Stated exercise: Write out these lines word for word, leaving nothing out.

• • • • • • •

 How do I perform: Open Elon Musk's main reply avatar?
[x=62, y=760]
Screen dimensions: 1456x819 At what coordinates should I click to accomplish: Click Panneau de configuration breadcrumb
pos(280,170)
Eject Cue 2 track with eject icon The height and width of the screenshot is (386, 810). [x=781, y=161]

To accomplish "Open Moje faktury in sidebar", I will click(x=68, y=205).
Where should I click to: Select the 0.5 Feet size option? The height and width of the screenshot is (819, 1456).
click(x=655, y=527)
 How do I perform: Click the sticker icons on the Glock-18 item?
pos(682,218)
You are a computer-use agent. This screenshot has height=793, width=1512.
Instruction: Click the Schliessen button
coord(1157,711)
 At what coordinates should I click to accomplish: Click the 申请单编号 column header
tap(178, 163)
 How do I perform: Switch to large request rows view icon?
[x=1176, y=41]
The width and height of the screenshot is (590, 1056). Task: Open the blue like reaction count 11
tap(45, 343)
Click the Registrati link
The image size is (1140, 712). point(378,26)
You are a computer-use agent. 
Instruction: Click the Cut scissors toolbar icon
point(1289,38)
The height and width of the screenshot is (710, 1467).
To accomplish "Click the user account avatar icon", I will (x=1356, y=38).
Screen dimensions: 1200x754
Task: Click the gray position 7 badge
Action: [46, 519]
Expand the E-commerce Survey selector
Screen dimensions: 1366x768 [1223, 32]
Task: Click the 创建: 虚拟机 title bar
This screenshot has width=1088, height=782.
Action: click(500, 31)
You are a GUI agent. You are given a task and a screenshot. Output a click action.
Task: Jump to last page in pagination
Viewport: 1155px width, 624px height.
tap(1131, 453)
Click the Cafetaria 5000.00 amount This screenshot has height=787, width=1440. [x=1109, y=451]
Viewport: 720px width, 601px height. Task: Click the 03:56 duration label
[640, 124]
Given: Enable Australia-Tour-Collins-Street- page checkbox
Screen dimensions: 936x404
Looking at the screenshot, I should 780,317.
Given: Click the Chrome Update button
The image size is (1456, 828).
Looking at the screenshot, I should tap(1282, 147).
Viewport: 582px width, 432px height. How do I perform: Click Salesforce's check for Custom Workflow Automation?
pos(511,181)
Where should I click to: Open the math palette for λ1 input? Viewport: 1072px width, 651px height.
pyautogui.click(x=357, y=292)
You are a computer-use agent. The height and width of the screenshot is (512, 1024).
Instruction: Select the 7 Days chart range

• • • • • • •

Output for this exercise:
 How do I perform: Open Elon Musk's main reply avatar?
[x=62, y=760]
Screen dimensions: 1456x819 At what coordinates should I click to accomplish: Click Panneau de configuration breadcrumb
pos(280,170)
Eject Cue 2 track with eject icon The height and width of the screenshot is (386, 810). [x=781, y=161]

To accomplish "Open Moje faktury in sidebar", I will click(x=68, y=205).
Where should I click to: Select the 0.5 Feet size option? The height and width of the screenshot is (819, 1456).
click(x=655, y=527)
 How do I perform: Click the sticker icons on the Glock-18 item?
pos(682,218)
You are a computer-use agent. This screenshot has height=793, width=1512.
Instruction: Click the Schliessen button
coord(1157,711)
 At what coordinates should I click to accomplish: Click the 申请单编号 column header
tap(178, 163)
 How do I perform: Switch to large request rows view icon?
[x=1176, y=41]
The width and height of the screenshot is (590, 1056). Task: Open the blue like reaction count 11
tap(45, 343)
Click the Registrati link
The image size is (1140, 712). point(378,26)
You are a computer-use agent. 
Instruction: Click the Cut scissors toolbar icon
point(1289,38)
The height and width of the screenshot is (710, 1467).
To accomplish "Click the user account avatar icon", I will (x=1356, y=38).
Screen dimensions: 1200x754
Task: Click the gray position 7 badge
Action: [46, 519]
Expand the E-commerce Survey selector
Screen dimensions: 1366x768 [1223, 32]
Task: Click the 创建: 虚拟机 title bar
This screenshot has width=1088, height=782.
Action: click(500, 31)
You are a GUI agent. You are given a task and a screenshot. Output a click action.
Task: Jump to last page in pagination
Viewport: 1155px width, 624px height.
tap(1131, 453)
Click the Cafetaria 5000.00 amount This screenshot has height=787, width=1440. [x=1109, y=451]
Viewport: 720px width, 601px height. Task: Click the 03:56 duration label
[640, 124]
Given: Enable Australia-Tour-Collins-Street- page checkbox
Screen dimensions: 936x404
Looking at the screenshot, I should 780,317.
Given: Click the Chrome Update button
The image size is (1456, 828).
Looking at the screenshot, I should tap(1282, 147).
Viewport: 582px width, 432px height. How do I perform: Click Salesforce's check for Custom Workflow Automation?
pos(511,181)
Where should I click to: Open the math palette for λ1 input? Viewport: 1072px width, 651px height.
pyautogui.click(x=357, y=292)
You are a computer-use agent. The height and width of the screenshot is (512, 1024).
Instruction: Select the 7 Days chart range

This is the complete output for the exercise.